Now we document our lives day to day, or more accurately we curate our lives for external consumption, plucking out what we think is the best narrative to support the assertion, (not always a lie), that we lead purposeful, compelling, happy lives.
And I found in my search for reasonable images of my current self this series of nearly identical selfies. Nearly identically framed. Nearly identically smiling.
When you get to be my age you have found the best smile. The one that makes you look kindly and thoughtful, not manic and needy.
But of course, like all smiles, it is a mask.
The only genuine smile is carnivorous.
This selfie-smile is, as they would say, ‘putting on the best face’. (I don’t know who ‘they’ are in this case but surely, they have used this idiom.)
‘Putting on a brave face’, is how it is spoken sometimes.
But through your life you find a smile and a face and you practice it in the mirror until you can, with the snap of a finger, or someone saying ‘cheese’, appropriate it and imprint it on a memory.
Thus arriving at the hoped for magic of “You look so happy.” Or “You look like you’re having fun.”
That may be true.
Or not.
It is the face we choose to paper over the synthesis that is actually happening in our unnecessarily large and active brains.
And I wonder what will happen to all these digital renderings of me, frame-right, smiling?
In the old days photographs were like a quirk of DNA. You passed them down through the family until there was no one left.

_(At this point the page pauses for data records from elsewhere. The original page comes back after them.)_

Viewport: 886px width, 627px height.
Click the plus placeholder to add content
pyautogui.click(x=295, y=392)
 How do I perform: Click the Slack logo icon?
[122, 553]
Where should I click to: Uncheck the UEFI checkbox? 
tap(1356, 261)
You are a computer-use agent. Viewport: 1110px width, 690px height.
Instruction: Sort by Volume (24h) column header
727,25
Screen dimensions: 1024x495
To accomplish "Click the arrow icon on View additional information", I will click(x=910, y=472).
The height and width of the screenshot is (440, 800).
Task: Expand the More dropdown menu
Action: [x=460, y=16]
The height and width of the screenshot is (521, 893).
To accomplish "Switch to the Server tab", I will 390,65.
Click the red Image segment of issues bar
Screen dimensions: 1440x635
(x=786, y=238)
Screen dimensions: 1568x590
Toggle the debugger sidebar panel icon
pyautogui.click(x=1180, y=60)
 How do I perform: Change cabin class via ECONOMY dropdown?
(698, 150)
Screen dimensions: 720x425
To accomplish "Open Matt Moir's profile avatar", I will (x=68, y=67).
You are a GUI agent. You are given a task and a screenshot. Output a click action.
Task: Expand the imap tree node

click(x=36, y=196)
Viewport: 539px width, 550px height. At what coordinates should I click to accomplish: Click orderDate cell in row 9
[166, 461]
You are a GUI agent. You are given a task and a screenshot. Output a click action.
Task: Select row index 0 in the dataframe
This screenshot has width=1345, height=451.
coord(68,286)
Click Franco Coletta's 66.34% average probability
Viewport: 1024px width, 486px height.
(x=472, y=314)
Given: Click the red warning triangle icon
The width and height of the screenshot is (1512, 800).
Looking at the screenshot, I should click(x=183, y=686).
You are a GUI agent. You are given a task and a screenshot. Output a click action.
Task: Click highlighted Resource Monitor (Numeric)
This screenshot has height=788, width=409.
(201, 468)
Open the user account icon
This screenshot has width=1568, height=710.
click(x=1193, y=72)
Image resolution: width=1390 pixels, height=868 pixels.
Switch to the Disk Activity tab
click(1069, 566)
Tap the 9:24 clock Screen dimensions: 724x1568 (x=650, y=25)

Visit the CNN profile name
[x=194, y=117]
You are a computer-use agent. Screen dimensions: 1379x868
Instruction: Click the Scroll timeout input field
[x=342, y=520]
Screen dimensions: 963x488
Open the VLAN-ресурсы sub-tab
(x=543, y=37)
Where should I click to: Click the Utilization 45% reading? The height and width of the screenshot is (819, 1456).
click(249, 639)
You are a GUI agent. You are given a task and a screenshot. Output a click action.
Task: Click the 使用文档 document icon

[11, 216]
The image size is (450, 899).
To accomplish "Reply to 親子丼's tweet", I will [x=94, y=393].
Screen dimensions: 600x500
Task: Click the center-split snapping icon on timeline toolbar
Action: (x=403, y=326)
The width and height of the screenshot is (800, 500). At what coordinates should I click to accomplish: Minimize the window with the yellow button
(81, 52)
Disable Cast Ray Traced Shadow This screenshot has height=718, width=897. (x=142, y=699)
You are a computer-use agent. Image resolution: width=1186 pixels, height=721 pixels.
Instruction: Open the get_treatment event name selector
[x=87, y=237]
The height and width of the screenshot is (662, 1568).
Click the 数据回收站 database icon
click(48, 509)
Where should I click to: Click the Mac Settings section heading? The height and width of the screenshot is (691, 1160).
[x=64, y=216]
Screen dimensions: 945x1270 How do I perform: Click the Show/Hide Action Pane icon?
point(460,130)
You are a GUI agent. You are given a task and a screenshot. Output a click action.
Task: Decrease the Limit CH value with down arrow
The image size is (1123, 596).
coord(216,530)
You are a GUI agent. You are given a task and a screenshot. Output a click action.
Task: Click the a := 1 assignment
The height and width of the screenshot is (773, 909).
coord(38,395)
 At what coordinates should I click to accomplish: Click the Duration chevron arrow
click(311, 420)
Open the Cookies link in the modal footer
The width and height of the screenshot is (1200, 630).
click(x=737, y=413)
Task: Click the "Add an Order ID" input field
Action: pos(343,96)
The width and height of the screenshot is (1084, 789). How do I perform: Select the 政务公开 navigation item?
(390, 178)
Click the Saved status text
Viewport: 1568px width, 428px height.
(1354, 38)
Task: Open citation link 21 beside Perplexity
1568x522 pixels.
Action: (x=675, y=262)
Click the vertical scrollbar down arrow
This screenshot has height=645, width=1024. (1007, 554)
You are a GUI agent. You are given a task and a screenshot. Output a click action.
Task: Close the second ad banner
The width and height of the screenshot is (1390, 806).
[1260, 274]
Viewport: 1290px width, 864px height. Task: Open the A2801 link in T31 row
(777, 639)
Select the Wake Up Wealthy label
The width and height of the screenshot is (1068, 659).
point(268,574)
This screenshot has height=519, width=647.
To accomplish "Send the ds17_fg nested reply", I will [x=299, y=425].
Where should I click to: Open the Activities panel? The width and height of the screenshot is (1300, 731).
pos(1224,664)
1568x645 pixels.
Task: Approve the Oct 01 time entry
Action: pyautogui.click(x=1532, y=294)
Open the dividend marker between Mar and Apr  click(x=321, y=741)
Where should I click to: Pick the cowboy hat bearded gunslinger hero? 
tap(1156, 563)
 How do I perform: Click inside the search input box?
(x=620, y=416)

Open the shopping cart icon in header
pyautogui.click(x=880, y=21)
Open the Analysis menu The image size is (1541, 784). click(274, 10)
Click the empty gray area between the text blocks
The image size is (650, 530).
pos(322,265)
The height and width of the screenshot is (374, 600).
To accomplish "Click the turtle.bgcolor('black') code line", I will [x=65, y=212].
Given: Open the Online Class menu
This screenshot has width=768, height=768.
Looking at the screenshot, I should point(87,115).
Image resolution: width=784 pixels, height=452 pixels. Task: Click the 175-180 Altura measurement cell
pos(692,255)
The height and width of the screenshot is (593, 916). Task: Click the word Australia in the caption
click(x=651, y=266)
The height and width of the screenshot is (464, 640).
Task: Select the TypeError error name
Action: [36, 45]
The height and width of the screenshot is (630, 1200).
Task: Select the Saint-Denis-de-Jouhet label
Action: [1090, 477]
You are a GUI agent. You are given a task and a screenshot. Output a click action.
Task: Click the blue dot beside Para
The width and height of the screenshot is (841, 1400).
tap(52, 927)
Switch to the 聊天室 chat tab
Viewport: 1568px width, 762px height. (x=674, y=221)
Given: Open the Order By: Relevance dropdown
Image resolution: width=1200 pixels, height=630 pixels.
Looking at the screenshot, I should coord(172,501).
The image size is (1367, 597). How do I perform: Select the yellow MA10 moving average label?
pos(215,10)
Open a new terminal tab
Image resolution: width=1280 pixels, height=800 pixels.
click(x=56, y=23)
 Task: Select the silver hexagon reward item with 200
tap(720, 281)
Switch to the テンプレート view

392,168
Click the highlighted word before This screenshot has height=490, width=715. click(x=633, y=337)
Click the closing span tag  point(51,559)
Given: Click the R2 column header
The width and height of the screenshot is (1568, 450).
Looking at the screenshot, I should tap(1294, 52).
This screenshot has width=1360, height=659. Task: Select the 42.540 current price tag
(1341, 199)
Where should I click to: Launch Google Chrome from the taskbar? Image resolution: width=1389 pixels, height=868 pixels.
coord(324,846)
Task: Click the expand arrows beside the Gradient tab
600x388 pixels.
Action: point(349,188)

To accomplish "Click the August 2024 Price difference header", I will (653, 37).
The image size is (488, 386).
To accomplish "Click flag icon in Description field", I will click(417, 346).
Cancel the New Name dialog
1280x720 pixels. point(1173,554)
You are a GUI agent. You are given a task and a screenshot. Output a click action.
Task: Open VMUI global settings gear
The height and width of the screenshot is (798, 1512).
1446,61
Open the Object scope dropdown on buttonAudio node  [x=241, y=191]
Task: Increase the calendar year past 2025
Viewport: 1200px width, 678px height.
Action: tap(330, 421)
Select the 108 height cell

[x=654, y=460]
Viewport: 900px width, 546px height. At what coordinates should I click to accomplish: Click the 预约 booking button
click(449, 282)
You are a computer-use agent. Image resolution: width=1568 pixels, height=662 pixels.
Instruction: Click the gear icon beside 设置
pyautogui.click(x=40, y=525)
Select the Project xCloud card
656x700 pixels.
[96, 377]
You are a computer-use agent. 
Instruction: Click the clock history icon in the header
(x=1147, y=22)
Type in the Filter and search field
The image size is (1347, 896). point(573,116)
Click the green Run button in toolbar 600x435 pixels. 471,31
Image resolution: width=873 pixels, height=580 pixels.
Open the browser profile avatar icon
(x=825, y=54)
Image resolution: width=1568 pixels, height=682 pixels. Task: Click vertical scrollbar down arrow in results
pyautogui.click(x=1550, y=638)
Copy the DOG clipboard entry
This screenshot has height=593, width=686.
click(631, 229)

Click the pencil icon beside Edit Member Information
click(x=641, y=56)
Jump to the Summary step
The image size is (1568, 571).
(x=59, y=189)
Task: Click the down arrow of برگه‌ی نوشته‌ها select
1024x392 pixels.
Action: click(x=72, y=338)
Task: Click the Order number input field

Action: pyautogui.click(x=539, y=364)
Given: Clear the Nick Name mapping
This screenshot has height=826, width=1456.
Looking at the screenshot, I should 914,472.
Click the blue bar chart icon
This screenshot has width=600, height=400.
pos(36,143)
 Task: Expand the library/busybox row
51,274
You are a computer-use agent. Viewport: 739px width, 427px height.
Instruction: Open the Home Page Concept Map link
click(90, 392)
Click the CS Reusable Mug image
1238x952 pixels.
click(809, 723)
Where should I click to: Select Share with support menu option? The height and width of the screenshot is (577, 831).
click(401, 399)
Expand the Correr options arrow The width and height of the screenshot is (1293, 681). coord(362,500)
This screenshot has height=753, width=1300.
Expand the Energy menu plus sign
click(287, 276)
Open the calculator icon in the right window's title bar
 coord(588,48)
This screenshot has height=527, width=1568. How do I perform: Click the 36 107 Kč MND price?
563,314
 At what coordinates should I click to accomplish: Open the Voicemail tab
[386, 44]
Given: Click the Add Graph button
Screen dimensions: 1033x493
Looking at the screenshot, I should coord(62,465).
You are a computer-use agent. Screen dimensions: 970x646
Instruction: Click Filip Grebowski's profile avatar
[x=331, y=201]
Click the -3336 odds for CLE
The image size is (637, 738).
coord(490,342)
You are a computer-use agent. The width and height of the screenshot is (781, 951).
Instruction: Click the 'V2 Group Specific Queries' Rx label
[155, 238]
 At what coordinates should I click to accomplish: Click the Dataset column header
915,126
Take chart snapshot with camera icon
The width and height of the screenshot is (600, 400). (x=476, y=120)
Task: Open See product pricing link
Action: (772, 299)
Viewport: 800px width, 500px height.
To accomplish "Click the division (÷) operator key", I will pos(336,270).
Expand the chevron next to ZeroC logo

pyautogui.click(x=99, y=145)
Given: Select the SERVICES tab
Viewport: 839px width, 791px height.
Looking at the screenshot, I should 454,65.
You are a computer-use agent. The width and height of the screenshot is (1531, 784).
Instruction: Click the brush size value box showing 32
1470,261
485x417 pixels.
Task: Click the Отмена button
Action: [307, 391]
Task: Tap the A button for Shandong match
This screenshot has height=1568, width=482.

This was one of the final acts of life, dispersing the curled books of sepia renderings of Uncle Fred among the surviving offspring.
Now, I expect they will just vanish into the great data cloud to be reformatted into free electrons and photons for the next 10,000 selfies of that Joshua tree.
Although, there is such a vast quantity of images floating around that maybe some useful demographic information can be mined by the AI to move us all forward in a beneficial way?
More likely they will be mined to find a way to sell more toothpaste.
Maybe there needs to be a digital selfie foundation, like the projects that the Smithsonian runs to save old folk songs and Appalachian dialects.
Until that time I will be in the right of the frame, apparently well-adjusted and supremely happy.